Turtle Hatchlings

I am still digitizing some old 35mm slide photographs via my D800, and this series I came upon is from 2002.   We had a few yards of dirt delivered to our backyard, and covered it with a tarp to keep it from blowing around too much.   That tarp sat undisturbed for awhile due to the intended projects being postponed.   I remember lifting the tarp one day to find a nest of eggs.

turtle hatchling in egg

Blandings Turtle in Egg | Nikon F5, 105 f2.8 macro lens, Fuji Provia 100F film, photographed Aug 2002, – digitized by D800 July 2014

We had only been in our house for a couple years, enjoying our proximity to the woods and the critters we encountered.   This however, was a real treat.   I remember not knowing exactly what kind of eggs they might be at the time, they seemed too big for a snake, so I felt pretty comfortable in assuming they were turtle eggs.   I left them alone and placed the tarp back how it was.

Every day I would go and take a peek, monitoring their safety and progress.   Upon one inspection, I saw some eggs missing and one of them starting to crack open.   The missing ones may have fallen victim to a predator.   I could see some slight movement in the cracked one, so I grabbed my camera.

I was able to witness and photograph the first emergence of this little guy into the world.   Over the course of the next week, I was able to photograph another one mostly out of the shell.    To date, it remains in my memory as one of the best backyard wildlife encounters we have had.

turtle with egg shell photo

Blandings Turtle with broken eggshell, Nikon F5, 105 f2.8, Fuji Profia 100F film – photographed Sept 2002, redigitized Jul 2014

I am enjoying the memories brought up by going back and looking through some of my old slides.   Rephotographing them with my digital camera not only has allowed me to apply my current know-how in processing, but also some alternative routes as well.   I thought these particular shots worked well as monochrome conversions.



  1. Aww how cute!

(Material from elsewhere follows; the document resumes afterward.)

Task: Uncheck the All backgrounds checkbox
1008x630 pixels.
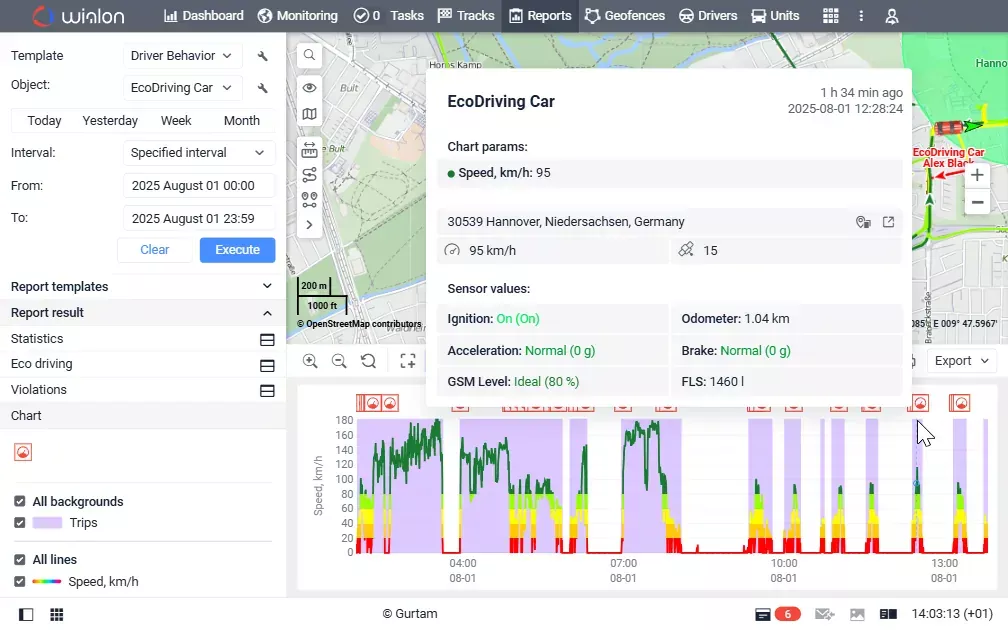Action: [x=20, y=501]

And good timing!
    Alanna St. Laurent recently posted..Light Painting in Abandoned BuildingsMy Profile

  2. AS you might imagine, I can relate to the backyard experience of a lifetime. This was a very nice find for you…and the hatchlings. At least a few escaped whatever predator got in there.
    Steve Gingold recently posted..07.12.2014 Super Full Buck MoonMy Profile

  3. That’s quite a story and quite an experience to be sure.
    Cedric Canard recently posted..Tempted by lightnessMy Profile

  4. It would seem such a loss if you didn’t “recapture” at least the best of your old slides, Mark. Glad you’re having success doing it with your D800. These photos would be prized even if you didn’t have such a wonderful story about them. Nice work and thanks for sharing with us.
    Earl recently posted..Northern Spain by carMy Profile

    • Thanks Earl – glad you enjoyed them. It is still a bit of a double edge sword going back into the slide archives. At one time, I was scanning all my favorites, but as you know, time gets away from you and many were put on the “some day” shelf. So I tend to gravitate towards the ones that I do have some vivid memories about now.

  5. You were able to experience a part of nature many of us will never see. I’m envious. A female friend of mine found a large bull snake shedding it’s skin in one of her window wells. She freaked out and called the human society while I would have watched nature’s show. Each experience like that connects more to our natural state in the world. We are so isolated from nature and one reason we treat it poorly. Awesome!
    Monte Stevens recently posted..A late post.My Profile

    • I thought it was rather unique also Monte, and feel fortunate to have it happen right in my own backyard. We definitely need more exposure – I couldn’t agree more – and thanks.

  6. Definitely difficult to get everything done. But this was well worth it for sure. What an amazing treat. The experience and the photos!

  7. These are amazing, Mark! What an awesome experience to have in your backyard — especially since you didn’t know what laid them in the first place.